How brands can benefit from being used to win awards with 'scam' ads

Agencies will never stop producing 'scam' ads solely for the purposes of winning awards, but there is a way the 'used' client brand can make this work to its advantage.

Scrolling through the worldwide ad reel of one of my big, global clients, I was puzzled by a spot that seemed totally out of kilter with the – normally strictly enforced – global brand positioning. "Oh, that was just an ad done by the Australian agency to try to win an award," explained my client contact. "And it did!"

The practice is neither new nor rare. For decades, agency creative teams have solved how to enter the kind of work that awards juries like – elegant, spare, contentious, devoid of irritating details like sales points – by producing ads specifically designed for that purpose.

There were various ways to come at this. In print, it was easy enough to persuade a local dog trainer or optician to accept the offer of a cheeky, free ad, and run it somewhere cheaply, once. Charities were seen by creative teams and agencies as fair game since, if the work was done pro bono, the client would have less bargaining power in those ‘creative purity’ and logo-size discussions.

TV spots like the one I saw would be scripted ‘proactively’ by the agency, which would also pay for the shoot. With a local client’s approval, but still at the agency’s expense, it would then be aired at the minimum level to meet the awards’ entry criteria. The agency would also stump up the not inconsiderable cost of entry itself.

One way or another, an enormous amount of talent, time, ingenuity and money goes into this confected tilt at the acquisition of symbolic shiny objects, and you have to ask yourself why. Or maybe you don’t, if you simply recall the old adage that ‘what gets measured gets done’.

Systematically measured

Awards tallies are measured. They always were, by creative teams, kind of informally, yet with a masterfully accurate grasp of the asymmetries: one person’s cache of a D&AD Black Pencil and two Cannes Lions Grand Prix versus another’s Creative Circle gold, One Show silver and five assorted Clios would be quickly decoded to reveal the former as the bigger creative beast.

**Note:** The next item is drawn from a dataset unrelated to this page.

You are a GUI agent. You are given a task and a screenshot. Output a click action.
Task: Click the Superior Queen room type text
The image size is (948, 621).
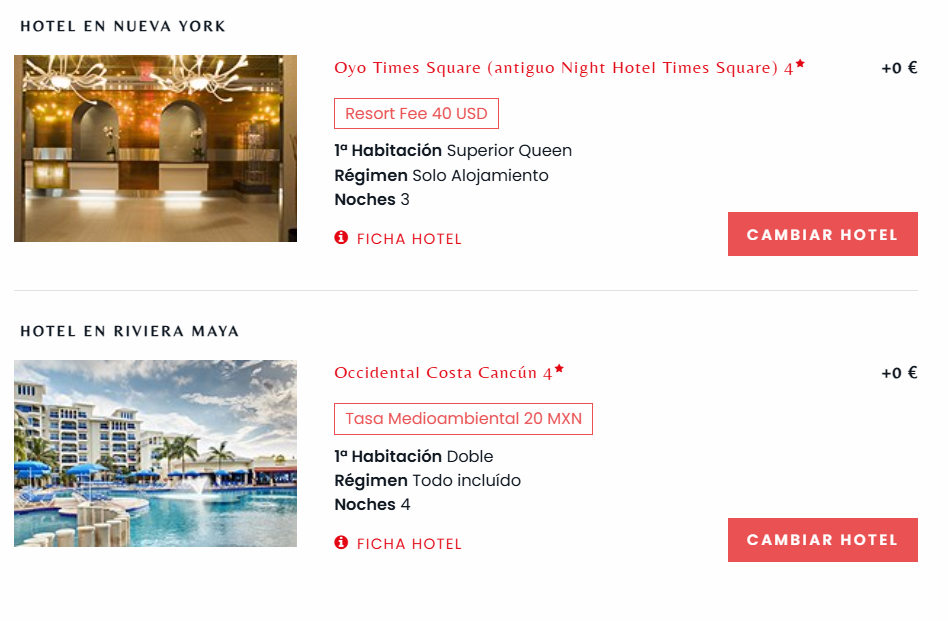(509, 151)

Now, tallies are more systematically measured at the wider agency level by the Gunn Report; its rankings are battled over fiercely by agencies, and taken into increasingly serious consideration by clients when putting together a pitch list. Metrics are driving behaviours, as they so often do.

Even so, for both creative teams and agencies, shouldn’t this award recognition be no more than just icing on the cake of professional authority? Well, it would be, if only there were a cake.

As it stands, anyone can start an agency and anyone can try their hand as an art director or copywriter. There is no equivalent, mandatory, certification to match the ones required of, say, lawyers or architects.

The IPA tried to plug this gap 10 years ago with its Excellence Diploma, but it is voluntary, taught only by agency insiders, and it’s largely strategists, not creatives, who take the course. Fewer than 2% of advertising people have completed it and I’ve never known a client refer to it.

Rightly or wrongly, awards have become the closest the industry gets to certified proof of professional merit. Their pursuit, even by convoluted means, is, therefore, rational. If the absence of what creative people call ‘freight’ – demos, copy points, product-enjoyment shots – helps a TV spot edge past the other entries, better to craft one specially and strive to defend its legitimacy in the event of success.

If you can't beat them...

You might deplore the practice, you might sigh at the introspective silliness of agency ways, but you are not going to change it. So what do you do if your agency seeks permission to craft a spot for your brand and run it quietly somewhere once or twice just to aim for an award?

Give them the go-ahead, subject to basic decency criteria. Let them know you realise that this is really an agency house ad in disguise and that your own brand is merely a sort of vector in that process. Tell them you’ll be watching the outcome with interest.

There are few occasions in advertising where effectiveness can be so quickly and unequivocally gauged. For once, it is binary: either the ad wins or it doesn’t. To do so it will need to reflect a flawless understanding of the target audience – awards judges – and prevail against hundreds of competitors with precisely the same objective.

If the spot duly wins, congratulate your agency in writing and add the following: "You’ve shown that you can be effective in your own market – now do the same in ours."